Senior Care Technology Aids Long-Distance Caregivers
One advantage today’s long-distance caregivers have over those of the past is technology. There are products and apps that can meet virtually any caregiving challenge, such as:
- Organizing information: If a senior has a chronic health condition that involves multiple physicians, staying organized can be tough even if you live nearby. Fortunately, apps like Caring Village and CareZone can help. Both provide a place to store medication lists, medical history, physician contact information, and more. Another feature is the ability to share among family members and friends. That makes it easier for everyone to stay updated and connected.
- Managing medications: Mistakes with medication are a common reason older adults find themselves being treated in a hospital emergency room. It can be a constant source of worry for their loved ones. Technology can help lower the risk for errors. MedMinder and MyMeds are two medication management tools with convenient features, such as text alerts sent to a caregiver whenever a dose is missed.
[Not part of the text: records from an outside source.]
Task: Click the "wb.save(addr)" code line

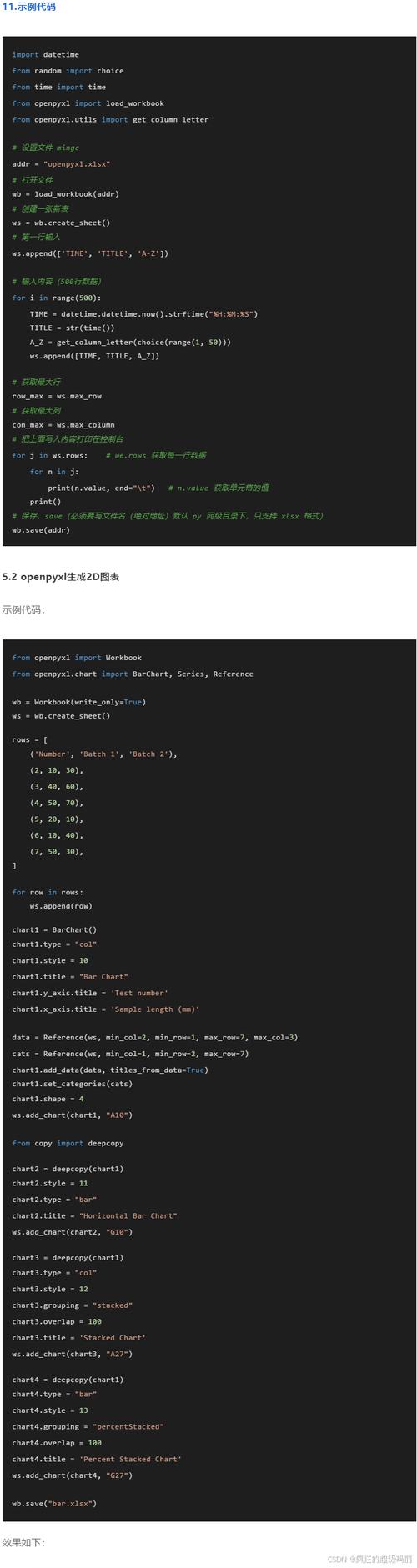Action: [x=41, y=530]
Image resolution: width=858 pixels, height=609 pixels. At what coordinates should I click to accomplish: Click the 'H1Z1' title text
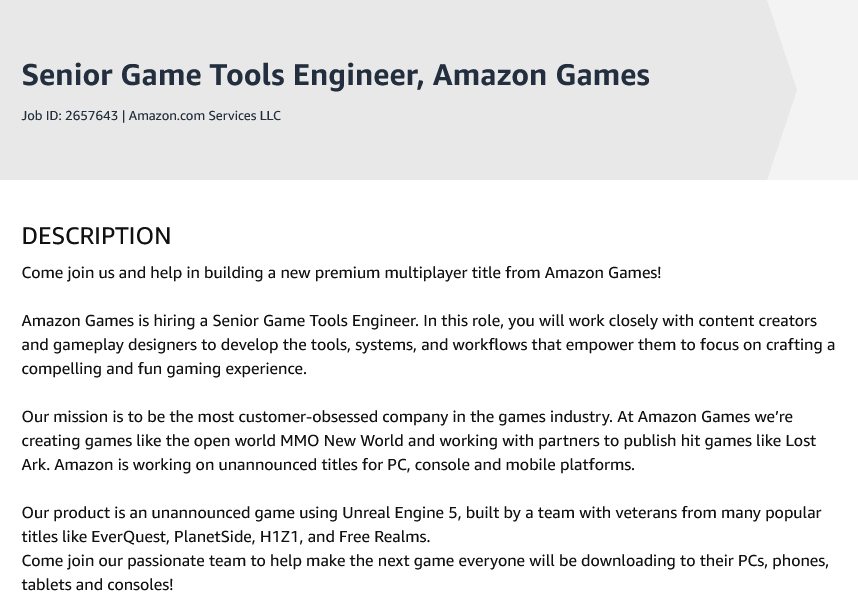pyautogui.click(x=279, y=537)
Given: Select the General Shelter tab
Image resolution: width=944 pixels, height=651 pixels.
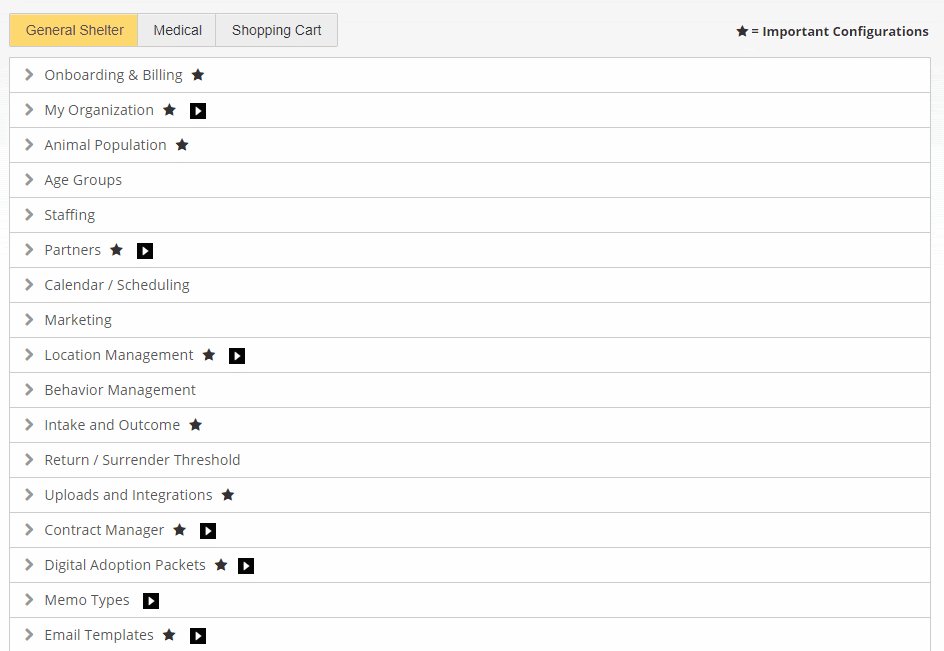Looking at the screenshot, I should (x=74, y=30).
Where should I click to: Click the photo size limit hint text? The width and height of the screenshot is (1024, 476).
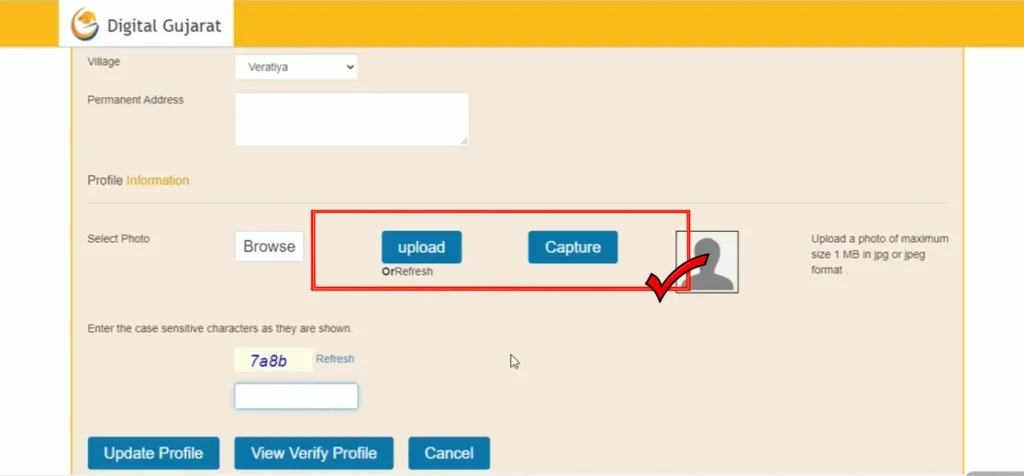pos(879,254)
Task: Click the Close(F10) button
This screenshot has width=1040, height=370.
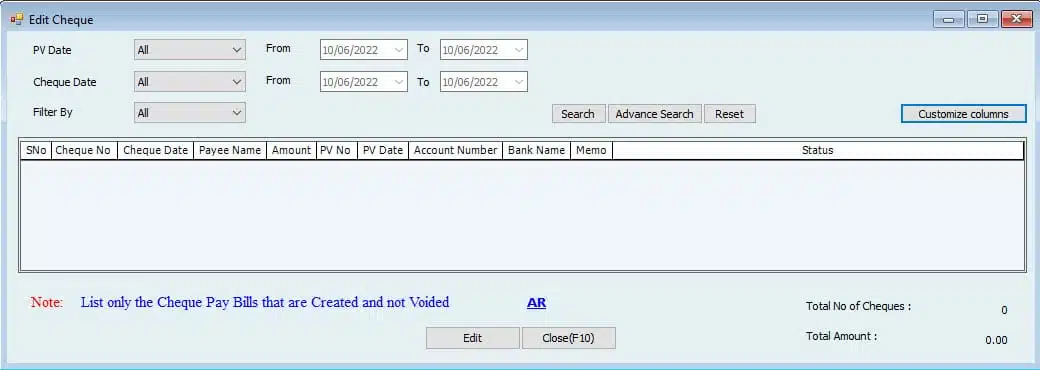Action: [x=568, y=338]
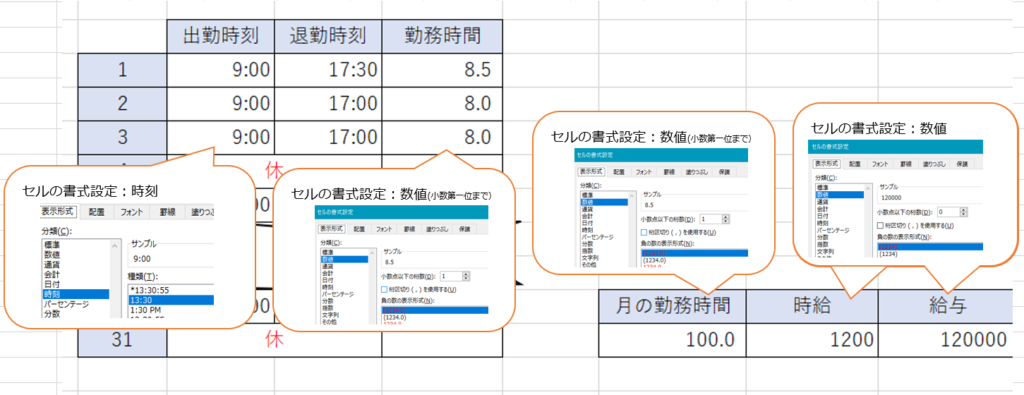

- Assessing needs virtually: One form of technology many families grew accustomed to using during the COVID-19 pandemic is video chat. While you are enjoying a conversation with your faraway loved one, take time to visually assess how they are doing. Unintentional weight gain or loss, flushed cheeks, or a disheveled appearance can all be early signs that something is wrong.
- Calling for help in an emergency: Lastly, invest in a mobile monitoring unit that your loved one keeps with them at all times. In the event they experience a fall or other emergency, help can be summoned with the push of a button. Because the device utilizes wireless technology instead of a landline, it works wherever the senior is.